Source material.

* * *

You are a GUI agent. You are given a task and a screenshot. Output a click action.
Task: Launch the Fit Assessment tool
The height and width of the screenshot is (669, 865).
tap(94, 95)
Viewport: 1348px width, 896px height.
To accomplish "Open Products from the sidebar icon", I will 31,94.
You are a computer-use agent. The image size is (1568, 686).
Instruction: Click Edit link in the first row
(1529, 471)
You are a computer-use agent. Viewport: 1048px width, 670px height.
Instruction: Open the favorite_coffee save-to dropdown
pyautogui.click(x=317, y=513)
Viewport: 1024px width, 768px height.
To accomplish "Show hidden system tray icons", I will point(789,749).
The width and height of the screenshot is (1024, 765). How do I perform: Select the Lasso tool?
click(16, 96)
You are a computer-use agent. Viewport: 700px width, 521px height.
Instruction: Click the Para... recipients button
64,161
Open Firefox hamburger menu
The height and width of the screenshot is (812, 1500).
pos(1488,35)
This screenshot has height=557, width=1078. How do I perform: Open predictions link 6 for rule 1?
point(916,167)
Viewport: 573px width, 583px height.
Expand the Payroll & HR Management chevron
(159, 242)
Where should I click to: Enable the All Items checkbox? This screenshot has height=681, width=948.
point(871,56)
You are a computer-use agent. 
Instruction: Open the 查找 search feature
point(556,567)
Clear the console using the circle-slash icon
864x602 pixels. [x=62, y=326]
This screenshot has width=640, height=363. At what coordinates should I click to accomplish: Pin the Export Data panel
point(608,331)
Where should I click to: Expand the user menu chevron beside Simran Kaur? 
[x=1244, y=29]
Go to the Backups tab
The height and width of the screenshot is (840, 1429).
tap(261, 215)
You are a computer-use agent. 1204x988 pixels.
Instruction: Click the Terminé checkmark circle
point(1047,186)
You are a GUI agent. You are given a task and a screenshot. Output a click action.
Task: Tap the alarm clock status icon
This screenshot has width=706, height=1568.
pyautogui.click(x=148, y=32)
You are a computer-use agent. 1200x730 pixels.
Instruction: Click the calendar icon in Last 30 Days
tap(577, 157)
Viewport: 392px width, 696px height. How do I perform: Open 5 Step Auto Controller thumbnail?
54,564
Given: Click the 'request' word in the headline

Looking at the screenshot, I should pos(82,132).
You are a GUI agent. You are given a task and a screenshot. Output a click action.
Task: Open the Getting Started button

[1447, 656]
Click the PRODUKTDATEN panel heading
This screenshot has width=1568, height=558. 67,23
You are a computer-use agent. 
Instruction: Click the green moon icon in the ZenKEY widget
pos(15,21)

* * *

Everything from the first line of the data through the line containing "You are a computer-use agent. The" should be echoed exactly. Add nothing.

You are a GUI agent. You are given a task and a screenshot. Output a click action.
Task: Launch the Fit Assessment tool
The height and width of the screenshot is (669, 865).
tap(94, 95)
Viewport: 1348px width, 896px height.
To accomplish "Open Products from the sidebar icon", I will 31,94.
You are a computer-use agent. The image size is (1568, 686).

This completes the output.